Heroin has surpassed prescription painkillers as the leading cause of death from drug overdose, according to the Centers for Disease Control and Prevention.
The latest numbers account for the 25,426 deaths by overdose that took place between 2012 and 2014.
As recently as 2010, heroin ranked fifth, making up nearly 8% of overdose deaths compared with 14% from oxycodone. By 2014, heroin-related deaths tripled to 23%.
That shift is largely the result of addicts buying heroin, which became cheaper as more of it was imported into the U.S. At the same time, clinicians began writing fewer prescriptions and more closely monitoring those who might have problems, making it harder for addicted patients to get controlled substances.
Dr. Stuart Gitlow, immediate past president of the Board of Directors for the American Society of Addiction Medicine, said the decrease in opioid prescribing should have been followed by an immediate increase in the availability of medication-assisted treatments like buprenorphine.
“Ultimately, we took too long to increase availability of treatment,” Gitlow said.

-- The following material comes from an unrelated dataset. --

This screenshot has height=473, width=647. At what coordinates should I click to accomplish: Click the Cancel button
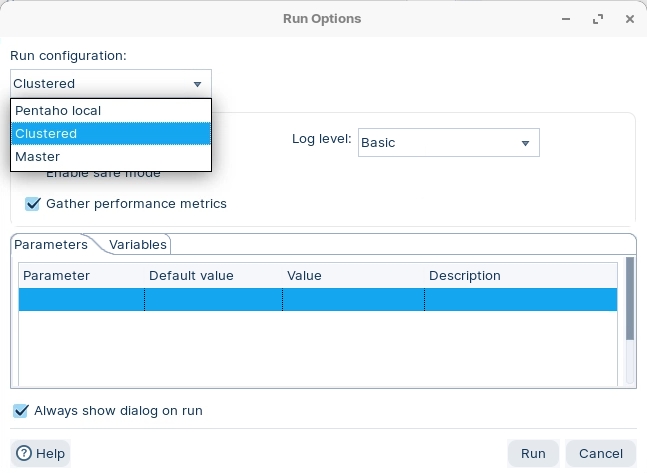point(600,453)
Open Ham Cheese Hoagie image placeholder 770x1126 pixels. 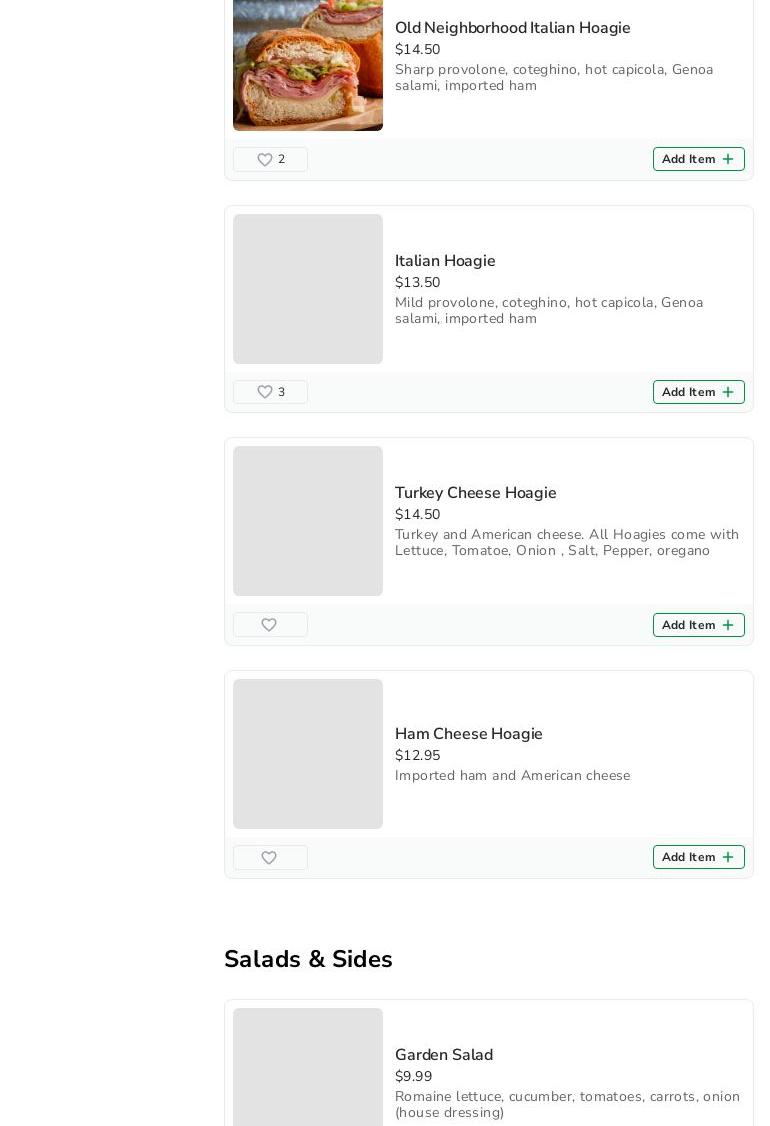pos(307,754)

The rate of heroin use in the U.S. is now at its highest levels in two decades, according to the findings of the United Nation's World Drug Report released in June.
Gitlow hopes the latest figures from the CDC will encourage policy makers and industry stakeholders such as insurers to make treatment more readily available. Health insurance trade groups and provider groups have debated whether medication-assisted treatment should be a mandated benefit under the Affordable Care Act's essential benefits provision.
“People need to realize addictive disease is about addiction not about a drug,” Gitlow said.
Public health officials saw legislation passed this summer that encouraged and funded treatment as a way of decriminalizing addiction. The changing demographic of the epidemic, which has spread from the inner city to rural America in large part because of over-prescribing, has also affected the profile of the addict.
The recent increase seen in the use of illegal drugs raises concerns that the focus could once again shift away from addressing addiction as a public health issue in favor of going back a law enforcement approach.
“From a medical standpoint there is no difference between heroin and prescription morphine; the drugs do the same thing,” Gitlow said. “So we see no reason why one should be treated differently from another.”